START Exercise material

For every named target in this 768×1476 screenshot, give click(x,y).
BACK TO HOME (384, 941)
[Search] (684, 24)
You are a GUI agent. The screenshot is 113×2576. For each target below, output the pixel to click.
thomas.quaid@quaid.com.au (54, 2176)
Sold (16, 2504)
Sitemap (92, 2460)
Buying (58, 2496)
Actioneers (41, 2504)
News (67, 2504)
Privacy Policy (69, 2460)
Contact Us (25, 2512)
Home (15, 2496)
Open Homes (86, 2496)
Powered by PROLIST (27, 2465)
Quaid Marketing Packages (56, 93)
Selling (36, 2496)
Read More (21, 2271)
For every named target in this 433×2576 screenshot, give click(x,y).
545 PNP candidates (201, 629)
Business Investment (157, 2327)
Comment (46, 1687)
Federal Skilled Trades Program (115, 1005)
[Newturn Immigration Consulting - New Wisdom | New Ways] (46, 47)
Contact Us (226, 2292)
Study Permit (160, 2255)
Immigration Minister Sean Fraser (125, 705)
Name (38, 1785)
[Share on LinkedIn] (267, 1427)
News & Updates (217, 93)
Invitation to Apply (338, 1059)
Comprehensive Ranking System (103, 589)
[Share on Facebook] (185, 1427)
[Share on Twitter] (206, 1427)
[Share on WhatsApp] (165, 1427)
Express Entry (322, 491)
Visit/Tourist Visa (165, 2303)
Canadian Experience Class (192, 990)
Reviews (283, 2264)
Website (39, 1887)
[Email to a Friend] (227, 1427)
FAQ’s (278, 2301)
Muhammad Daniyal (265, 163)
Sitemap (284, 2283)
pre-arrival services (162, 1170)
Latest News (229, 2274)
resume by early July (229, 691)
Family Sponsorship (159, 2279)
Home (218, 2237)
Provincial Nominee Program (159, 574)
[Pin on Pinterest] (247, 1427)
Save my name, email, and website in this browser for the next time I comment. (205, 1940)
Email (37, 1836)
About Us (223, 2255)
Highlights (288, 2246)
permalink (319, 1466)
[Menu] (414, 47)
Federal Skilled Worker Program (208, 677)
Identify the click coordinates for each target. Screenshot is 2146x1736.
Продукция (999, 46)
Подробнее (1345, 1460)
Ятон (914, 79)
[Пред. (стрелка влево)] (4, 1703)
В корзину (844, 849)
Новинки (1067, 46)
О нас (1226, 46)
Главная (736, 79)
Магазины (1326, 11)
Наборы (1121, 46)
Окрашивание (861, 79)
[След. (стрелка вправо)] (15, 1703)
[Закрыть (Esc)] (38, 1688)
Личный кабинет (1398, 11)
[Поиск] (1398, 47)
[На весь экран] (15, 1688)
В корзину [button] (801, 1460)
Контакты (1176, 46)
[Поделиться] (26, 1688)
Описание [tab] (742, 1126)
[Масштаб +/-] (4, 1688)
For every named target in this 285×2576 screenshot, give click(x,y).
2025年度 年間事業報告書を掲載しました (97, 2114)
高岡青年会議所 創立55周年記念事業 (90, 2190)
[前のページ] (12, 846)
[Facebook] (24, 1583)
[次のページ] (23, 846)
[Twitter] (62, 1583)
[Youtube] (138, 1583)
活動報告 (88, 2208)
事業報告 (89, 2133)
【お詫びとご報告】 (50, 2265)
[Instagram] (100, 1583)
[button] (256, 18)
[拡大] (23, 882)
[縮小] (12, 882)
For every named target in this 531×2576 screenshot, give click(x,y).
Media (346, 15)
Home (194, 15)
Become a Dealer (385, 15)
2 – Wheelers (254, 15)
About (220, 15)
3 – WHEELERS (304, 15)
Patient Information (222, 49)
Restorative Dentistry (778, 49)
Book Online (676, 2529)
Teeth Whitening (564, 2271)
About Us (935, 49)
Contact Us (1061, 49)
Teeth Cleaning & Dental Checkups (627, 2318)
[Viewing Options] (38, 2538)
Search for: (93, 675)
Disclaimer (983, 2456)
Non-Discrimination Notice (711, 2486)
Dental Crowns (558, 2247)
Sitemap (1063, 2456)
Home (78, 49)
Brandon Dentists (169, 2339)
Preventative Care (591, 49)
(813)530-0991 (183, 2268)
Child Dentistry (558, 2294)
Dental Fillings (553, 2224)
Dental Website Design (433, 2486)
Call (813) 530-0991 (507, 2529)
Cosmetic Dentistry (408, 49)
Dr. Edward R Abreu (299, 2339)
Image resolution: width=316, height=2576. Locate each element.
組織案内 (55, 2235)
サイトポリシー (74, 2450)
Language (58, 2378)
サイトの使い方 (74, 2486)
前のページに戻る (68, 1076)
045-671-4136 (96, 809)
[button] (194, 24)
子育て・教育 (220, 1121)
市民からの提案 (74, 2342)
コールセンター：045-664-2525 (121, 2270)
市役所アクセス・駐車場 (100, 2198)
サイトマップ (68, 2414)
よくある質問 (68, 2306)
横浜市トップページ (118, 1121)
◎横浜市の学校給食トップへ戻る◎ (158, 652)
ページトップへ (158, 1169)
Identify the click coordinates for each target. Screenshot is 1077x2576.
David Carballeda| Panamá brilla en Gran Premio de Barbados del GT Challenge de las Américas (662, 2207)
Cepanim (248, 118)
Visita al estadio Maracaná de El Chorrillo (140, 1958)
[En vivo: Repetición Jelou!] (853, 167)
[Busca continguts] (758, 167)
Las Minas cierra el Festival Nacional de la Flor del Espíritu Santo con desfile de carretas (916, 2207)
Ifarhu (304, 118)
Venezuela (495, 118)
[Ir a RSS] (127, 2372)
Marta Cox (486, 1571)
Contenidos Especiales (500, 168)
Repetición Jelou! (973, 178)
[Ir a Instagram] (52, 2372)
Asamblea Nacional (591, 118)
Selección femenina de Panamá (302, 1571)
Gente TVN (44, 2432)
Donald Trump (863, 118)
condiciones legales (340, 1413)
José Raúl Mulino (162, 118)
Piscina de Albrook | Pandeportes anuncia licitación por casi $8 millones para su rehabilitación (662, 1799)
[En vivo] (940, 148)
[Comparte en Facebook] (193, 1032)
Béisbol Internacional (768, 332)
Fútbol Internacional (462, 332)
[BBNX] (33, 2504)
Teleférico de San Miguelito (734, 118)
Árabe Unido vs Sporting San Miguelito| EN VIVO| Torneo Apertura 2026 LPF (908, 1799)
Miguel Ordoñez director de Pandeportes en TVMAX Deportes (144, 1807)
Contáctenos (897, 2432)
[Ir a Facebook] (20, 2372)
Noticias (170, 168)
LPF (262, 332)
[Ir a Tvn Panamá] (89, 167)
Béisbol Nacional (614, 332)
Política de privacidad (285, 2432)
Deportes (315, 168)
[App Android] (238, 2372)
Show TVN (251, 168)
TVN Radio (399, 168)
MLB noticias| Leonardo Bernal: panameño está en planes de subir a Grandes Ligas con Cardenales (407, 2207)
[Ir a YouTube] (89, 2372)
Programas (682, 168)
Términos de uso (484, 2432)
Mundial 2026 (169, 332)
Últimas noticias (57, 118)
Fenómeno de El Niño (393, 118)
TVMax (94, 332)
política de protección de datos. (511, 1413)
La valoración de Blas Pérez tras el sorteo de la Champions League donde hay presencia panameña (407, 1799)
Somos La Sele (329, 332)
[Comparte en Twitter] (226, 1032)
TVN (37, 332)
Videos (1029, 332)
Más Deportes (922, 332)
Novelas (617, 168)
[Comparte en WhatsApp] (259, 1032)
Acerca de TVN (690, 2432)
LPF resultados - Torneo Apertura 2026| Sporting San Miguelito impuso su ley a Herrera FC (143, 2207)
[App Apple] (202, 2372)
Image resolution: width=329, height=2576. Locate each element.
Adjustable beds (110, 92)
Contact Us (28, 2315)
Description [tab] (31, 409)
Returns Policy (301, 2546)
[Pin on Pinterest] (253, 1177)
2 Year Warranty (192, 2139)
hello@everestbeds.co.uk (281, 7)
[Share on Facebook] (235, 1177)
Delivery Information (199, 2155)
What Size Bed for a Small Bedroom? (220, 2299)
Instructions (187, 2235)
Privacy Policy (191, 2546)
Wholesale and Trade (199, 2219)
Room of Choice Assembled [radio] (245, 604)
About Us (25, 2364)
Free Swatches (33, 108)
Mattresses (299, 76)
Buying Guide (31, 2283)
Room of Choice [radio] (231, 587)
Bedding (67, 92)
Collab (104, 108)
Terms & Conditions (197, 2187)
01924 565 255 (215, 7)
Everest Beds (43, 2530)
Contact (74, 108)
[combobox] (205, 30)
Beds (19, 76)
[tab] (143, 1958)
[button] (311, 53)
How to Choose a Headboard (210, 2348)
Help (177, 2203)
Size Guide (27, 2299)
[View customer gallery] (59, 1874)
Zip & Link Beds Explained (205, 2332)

END Exercise material

● Exercise directions: Copy back the listing above exactly, but only from the line with "condiciones legales (340, 1413)" through the line with "Béisbol Internacional (768, 332)", both ends included.

● Exercise result:
condiciones legales (340, 1413)
José Raúl Mulino (162, 118)
Piscina de Albrook | Pandeportes anuncia licitación por casi $8 millones para su rehabilitación (662, 1799)
[En vivo] (940, 148)
[Comparte en Facebook] (193, 1032)
Béisbol Internacional (768, 332)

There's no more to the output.